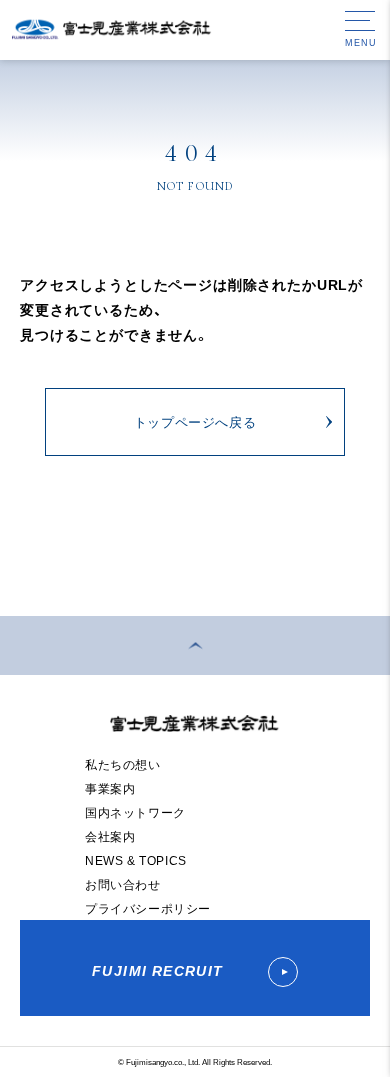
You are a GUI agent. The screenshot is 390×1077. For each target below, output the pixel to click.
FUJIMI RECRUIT (160, 970)
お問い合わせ (123, 884)
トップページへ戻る (195, 421)
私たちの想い (123, 764)
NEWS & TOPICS (136, 860)
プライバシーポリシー (148, 908)
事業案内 (110, 788)
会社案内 (110, 836)
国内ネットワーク (135, 812)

--------------------------------------------------

Set down every record exactly, without the pictures.

**RESPONSE AREA:**
You are a GUI agent. The screenshot is 390×1077. For each target below, output the pixel to click.
FUJIMI RECRUIT (160, 970)
お問い合わせ (123, 884)
トップページへ戻る (195, 421)
私たちの想い (123, 764)
NEWS & TOPICS (136, 860)
プライバシーポリシー (148, 908)
事業案内 (110, 788)
会社案内 (110, 836)
国内ネットワーク (135, 812)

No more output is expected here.